Di seguito troviamo Matteo Garrone, che vive da tempo a Piazza Vittorio (e che l’ha pure raccontata nel suo film Estate Romana, presente nel documentario di Abel Ferarra sotto forma di inserti) ma che evita di parlare – almeno di fronte alla camera – del rapporto col nuovo inquilino della piazza: Paolo Sorrentino.
Continuando la passeggiata incontriamo Willem Defoe, attore feticcio di Abel Ferrara, una processione religiosa e alcuni militanti di Casapound che, intervistati da Abel Ferrara nella sede di via Napoleone III, non perdono l’occasione per ribadire le loro solite desolanti (e pericolose) opinioni razziste.

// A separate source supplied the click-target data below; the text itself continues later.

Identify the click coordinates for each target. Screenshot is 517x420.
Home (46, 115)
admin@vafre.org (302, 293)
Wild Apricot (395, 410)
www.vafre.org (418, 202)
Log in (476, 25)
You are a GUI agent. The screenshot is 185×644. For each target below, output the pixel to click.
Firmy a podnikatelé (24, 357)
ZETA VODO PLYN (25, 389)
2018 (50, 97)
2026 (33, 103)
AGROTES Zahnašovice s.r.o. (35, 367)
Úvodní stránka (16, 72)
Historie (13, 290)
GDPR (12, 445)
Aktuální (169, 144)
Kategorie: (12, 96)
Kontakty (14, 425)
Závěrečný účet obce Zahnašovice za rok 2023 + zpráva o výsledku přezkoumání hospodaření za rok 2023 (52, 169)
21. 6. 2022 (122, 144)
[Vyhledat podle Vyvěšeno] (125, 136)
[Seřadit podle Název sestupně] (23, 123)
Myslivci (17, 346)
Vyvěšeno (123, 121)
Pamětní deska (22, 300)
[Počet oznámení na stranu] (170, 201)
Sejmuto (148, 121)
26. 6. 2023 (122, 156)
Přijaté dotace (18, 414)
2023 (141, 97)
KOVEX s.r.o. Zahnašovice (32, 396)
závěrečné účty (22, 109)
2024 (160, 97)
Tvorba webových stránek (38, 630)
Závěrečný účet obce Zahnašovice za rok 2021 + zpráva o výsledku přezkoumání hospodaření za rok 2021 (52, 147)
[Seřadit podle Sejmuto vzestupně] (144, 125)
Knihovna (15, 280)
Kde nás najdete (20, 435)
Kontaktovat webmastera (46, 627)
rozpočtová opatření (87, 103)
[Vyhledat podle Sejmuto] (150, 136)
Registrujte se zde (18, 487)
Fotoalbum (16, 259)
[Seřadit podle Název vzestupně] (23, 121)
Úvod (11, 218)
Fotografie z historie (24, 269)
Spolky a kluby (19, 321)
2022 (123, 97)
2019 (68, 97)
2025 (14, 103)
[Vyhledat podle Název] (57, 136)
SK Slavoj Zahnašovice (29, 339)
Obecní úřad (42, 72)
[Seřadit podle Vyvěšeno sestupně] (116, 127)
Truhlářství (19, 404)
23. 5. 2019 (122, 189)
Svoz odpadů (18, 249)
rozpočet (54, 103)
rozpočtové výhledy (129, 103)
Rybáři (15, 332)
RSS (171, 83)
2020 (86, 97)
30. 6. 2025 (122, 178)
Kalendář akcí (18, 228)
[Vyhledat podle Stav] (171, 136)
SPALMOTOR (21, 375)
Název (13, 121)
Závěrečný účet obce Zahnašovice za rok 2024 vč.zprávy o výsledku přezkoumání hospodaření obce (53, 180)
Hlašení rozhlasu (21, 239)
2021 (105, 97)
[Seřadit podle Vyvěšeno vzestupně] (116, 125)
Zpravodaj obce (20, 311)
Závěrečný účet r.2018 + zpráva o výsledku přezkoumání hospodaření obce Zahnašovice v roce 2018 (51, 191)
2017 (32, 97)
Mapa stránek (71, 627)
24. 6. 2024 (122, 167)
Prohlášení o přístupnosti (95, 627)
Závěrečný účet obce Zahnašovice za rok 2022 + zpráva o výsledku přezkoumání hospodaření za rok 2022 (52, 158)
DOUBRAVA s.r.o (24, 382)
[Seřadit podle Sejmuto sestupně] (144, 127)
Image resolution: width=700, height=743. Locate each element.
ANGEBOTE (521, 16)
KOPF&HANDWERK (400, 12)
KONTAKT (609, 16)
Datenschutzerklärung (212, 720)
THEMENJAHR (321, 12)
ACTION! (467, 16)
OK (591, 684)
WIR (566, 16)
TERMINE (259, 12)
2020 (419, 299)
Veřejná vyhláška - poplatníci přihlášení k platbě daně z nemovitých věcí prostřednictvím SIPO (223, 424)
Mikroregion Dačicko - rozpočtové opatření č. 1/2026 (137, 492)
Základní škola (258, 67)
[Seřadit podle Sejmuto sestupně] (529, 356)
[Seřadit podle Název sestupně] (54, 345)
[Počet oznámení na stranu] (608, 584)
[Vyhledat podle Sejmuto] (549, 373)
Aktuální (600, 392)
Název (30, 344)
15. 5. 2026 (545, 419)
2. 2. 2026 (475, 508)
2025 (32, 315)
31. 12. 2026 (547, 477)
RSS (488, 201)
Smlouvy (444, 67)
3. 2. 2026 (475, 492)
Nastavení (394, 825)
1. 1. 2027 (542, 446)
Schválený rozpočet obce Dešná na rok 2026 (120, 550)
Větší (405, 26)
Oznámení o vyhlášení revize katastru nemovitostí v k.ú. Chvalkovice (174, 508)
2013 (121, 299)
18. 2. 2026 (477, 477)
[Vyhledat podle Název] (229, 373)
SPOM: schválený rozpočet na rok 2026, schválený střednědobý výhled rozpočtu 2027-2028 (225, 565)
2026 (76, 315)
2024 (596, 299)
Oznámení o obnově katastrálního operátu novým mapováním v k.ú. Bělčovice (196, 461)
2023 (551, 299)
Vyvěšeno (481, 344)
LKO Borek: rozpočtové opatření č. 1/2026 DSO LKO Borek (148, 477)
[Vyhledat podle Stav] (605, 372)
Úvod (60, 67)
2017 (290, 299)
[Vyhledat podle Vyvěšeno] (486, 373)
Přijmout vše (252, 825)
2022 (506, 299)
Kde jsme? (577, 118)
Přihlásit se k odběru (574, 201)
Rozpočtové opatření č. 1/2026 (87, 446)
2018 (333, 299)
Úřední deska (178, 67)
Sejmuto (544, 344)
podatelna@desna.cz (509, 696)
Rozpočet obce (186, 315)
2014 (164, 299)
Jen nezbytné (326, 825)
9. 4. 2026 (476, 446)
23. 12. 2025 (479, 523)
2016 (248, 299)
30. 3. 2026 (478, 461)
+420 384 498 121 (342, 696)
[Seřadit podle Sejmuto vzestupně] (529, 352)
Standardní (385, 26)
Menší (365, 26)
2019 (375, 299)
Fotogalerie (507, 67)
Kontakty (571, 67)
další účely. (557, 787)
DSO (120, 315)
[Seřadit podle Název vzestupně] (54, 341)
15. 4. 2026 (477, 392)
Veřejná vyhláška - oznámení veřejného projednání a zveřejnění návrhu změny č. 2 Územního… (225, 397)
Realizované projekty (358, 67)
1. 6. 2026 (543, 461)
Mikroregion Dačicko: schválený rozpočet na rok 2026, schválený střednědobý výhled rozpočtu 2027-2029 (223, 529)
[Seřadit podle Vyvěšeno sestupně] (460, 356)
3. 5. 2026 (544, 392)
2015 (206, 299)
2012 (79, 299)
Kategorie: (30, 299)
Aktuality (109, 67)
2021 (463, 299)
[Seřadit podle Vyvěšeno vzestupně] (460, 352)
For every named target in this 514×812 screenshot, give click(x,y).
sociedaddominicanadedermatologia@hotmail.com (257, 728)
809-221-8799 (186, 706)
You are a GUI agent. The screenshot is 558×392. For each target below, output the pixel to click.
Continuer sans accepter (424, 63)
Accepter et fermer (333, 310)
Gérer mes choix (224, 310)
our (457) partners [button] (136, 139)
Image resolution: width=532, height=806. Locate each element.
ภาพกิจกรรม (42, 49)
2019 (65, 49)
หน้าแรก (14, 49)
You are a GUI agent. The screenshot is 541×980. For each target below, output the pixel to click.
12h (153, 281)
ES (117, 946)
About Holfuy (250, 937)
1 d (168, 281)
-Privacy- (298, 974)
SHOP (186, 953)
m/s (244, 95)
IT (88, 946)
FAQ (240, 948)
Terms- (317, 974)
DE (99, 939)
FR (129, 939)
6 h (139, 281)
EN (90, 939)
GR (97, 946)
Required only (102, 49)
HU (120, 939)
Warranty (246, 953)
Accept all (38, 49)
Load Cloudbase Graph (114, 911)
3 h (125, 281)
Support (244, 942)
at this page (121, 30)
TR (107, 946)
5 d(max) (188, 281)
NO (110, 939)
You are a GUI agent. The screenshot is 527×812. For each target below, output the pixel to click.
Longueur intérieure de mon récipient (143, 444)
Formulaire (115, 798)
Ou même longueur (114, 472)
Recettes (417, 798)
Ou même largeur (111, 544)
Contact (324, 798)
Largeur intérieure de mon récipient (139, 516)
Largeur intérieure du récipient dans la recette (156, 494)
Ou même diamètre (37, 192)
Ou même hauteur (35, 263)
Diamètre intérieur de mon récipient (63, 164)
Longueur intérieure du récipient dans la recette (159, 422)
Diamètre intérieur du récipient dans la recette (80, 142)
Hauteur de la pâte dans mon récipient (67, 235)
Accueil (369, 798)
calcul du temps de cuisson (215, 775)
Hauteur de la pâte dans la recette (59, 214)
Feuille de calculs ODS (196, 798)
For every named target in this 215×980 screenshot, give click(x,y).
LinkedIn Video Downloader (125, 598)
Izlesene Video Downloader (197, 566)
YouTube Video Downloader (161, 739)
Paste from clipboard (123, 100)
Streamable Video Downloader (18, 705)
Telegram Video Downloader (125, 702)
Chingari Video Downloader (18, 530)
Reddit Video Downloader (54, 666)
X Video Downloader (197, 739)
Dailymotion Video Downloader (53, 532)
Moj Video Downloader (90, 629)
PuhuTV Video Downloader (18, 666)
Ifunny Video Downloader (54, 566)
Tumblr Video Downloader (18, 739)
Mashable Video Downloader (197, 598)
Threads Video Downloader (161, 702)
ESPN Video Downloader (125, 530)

Chiude la carrellata Sonia, la simpaticissima ristoratrice cinese che racconta con accento romano della brutta rapina subita anni addietro e della sua passione per Mao Zedong.
Piazza Vittorio vuole anche essere un’operazione nostalgica (fortunatamente è stata evitata la citazione di Ladri di Biciclette) ma scade nella banalità del degrado temporale. Siamo purtroppo lontani dai fortunati e coraggiosi esiti del suo Pasolini (anch’esso presentato a Venezia, fuori concorso nel 2014), in cui la città di Roma – col suo aspetto millenaristico e decadente – era parte integrante del racconto. Quella di Pasolini era una Roma notturna e ferina, pronta a divorare desideri e amarezze, una rappresentazione funzionale al racconto, sperimentale e coraggioso, degli ultimi giorni di vita di PPP.
Archiviata l’esperienza di Piazza Vittorio Abel Ferrara rimane a girare in Italia: questo inverno con Willem Defoe e Isabelle Huppert sulle Dolomiti e successivamente per dedicarsi a un progetto su Padre Pio.